## DATASET
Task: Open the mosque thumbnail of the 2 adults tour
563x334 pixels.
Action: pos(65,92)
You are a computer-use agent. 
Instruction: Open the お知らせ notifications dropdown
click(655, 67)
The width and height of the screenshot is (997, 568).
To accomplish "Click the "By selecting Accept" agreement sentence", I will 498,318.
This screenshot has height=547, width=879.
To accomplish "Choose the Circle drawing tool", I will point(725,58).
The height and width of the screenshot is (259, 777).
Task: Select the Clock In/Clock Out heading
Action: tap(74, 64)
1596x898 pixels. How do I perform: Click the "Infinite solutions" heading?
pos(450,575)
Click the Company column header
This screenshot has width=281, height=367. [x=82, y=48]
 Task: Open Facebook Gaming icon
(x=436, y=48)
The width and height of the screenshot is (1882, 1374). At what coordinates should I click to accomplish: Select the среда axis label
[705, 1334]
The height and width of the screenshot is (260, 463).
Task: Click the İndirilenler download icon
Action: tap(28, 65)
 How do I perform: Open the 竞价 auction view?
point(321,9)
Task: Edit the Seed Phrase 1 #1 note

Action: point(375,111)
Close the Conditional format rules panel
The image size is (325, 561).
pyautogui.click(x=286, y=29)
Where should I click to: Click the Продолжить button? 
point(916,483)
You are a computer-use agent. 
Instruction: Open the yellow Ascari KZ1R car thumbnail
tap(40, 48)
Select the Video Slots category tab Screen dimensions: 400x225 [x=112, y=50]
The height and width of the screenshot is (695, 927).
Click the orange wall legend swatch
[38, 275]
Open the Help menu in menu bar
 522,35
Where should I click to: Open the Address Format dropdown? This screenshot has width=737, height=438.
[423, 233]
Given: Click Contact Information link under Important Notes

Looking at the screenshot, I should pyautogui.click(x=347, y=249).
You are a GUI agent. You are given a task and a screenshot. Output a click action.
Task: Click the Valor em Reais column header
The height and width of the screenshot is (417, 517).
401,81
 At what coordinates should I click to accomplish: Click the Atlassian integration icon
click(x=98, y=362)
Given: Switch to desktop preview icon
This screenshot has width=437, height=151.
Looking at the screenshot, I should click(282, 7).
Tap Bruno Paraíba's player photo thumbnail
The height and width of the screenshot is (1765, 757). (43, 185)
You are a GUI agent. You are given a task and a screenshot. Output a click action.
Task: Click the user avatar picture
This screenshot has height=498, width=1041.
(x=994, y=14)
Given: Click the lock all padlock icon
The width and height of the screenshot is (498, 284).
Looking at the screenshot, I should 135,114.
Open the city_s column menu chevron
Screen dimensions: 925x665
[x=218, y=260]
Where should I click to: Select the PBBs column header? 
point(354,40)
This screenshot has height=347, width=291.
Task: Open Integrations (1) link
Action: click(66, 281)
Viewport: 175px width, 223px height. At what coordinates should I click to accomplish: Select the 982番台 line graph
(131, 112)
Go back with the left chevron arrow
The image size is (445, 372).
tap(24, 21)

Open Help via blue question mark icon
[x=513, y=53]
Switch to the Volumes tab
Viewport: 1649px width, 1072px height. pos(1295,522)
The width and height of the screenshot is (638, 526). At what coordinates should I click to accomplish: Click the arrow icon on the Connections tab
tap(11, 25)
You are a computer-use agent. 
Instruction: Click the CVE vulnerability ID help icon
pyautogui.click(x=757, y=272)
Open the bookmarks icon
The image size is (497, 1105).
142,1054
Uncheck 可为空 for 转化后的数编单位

## WORK TO BE COMPLETED
Every line above must be reproduced exactly as it stands.

## SOLVED EXERCISE
Task: Open the mosque thumbnail of the 2 adults tour
563x334 pixels.
Action: pos(65,92)
You are a computer-use agent. 
Instruction: Open the お知らせ notifications dropdown
click(655, 67)
The width and height of the screenshot is (997, 568).
To accomplish "Click the "By selecting Accept" agreement sentence", I will 498,318.
This screenshot has height=547, width=879.
To accomplish "Choose the Circle drawing tool", I will point(725,58).
The height and width of the screenshot is (259, 777).
Task: Select the Clock In/Clock Out heading
Action: tap(74, 64)
1596x898 pixels. How do I perform: Click the "Infinite solutions" heading?
pos(450,575)
Click the Company column header
This screenshot has width=281, height=367. [x=82, y=48]
 Task: Open Facebook Gaming icon
(x=436, y=48)
The width and height of the screenshot is (1882, 1374). At what coordinates should I click to accomplish: Select the среда axis label
[705, 1334]
The height and width of the screenshot is (260, 463).
Task: Click the İndirilenler download icon
Action: tap(28, 65)
 How do I perform: Open the 竞价 auction view?
point(321,9)
Task: Edit the Seed Phrase 1 #1 note

Action: point(375,111)
Close the Conditional format rules panel
The image size is (325, 561).
pyautogui.click(x=286, y=29)
Where should I click to: Click the Продолжить button? 
point(916,483)
You are a computer-use agent. 
Instruction: Open the yellow Ascari KZ1R car thumbnail
tap(40, 48)
Select the Video Slots category tab Screen dimensions: 400x225 [x=112, y=50]
The height and width of the screenshot is (695, 927).
Click the orange wall legend swatch
[38, 275]
Open the Help menu in menu bar
 522,35
Where should I click to: Open the Address Format dropdown? This screenshot has width=737, height=438.
[423, 233]
Given: Click Contact Information link under Important Notes

Looking at the screenshot, I should pyautogui.click(x=347, y=249).
You are a GUI agent. You are given a task and a screenshot. Output a click action.
Task: Click the Valor em Reais column header
The height and width of the screenshot is (417, 517).
401,81
 At what coordinates should I click to accomplish: Click the Atlassian integration icon
click(x=98, y=362)
Given: Switch to desktop preview icon
This screenshot has width=437, height=151.
Looking at the screenshot, I should click(282, 7).
Tap Bruno Paraíba's player photo thumbnail
The height and width of the screenshot is (1765, 757). (43, 185)
You are a GUI agent. You are given a task and a screenshot. Output a click action.
Task: Click the user avatar picture
This screenshot has height=498, width=1041.
(x=994, y=14)
Given: Click the lock all padlock icon
The width and height of the screenshot is (498, 284).
Looking at the screenshot, I should 135,114.
Open the city_s column menu chevron
Screen dimensions: 925x665
[x=218, y=260]
Where should I click to: Select the PBBs column header? 
point(354,40)
This screenshot has height=347, width=291.
Task: Open Integrations (1) link
Action: click(66, 281)
Viewport: 175px width, 223px height. At what coordinates should I click to accomplish: Select the 982番台 line graph
(131, 112)
Go back with the left chevron arrow
The image size is (445, 372).
tap(24, 21)

Open Help via blue question mark icon
[x=513, y=53]
Switch to the Volumes tab
Viewport: 1649px width, 1072px height. pos(1295,522)
The width and height of the screenshot is (638, 526). At what coordinates should I click to accomplish: Click the arrow icon on the Connections tab
tap(11, 25)
You are a computer-use agent. 
Instruction: Click the CVE vulnerability ID help icon
pyautogui.click(x=757, y=272)
Open the bookmarks icon
The image size is (497, 1105).
142,1054
Uncheck 可为空 for 转化后的数编单位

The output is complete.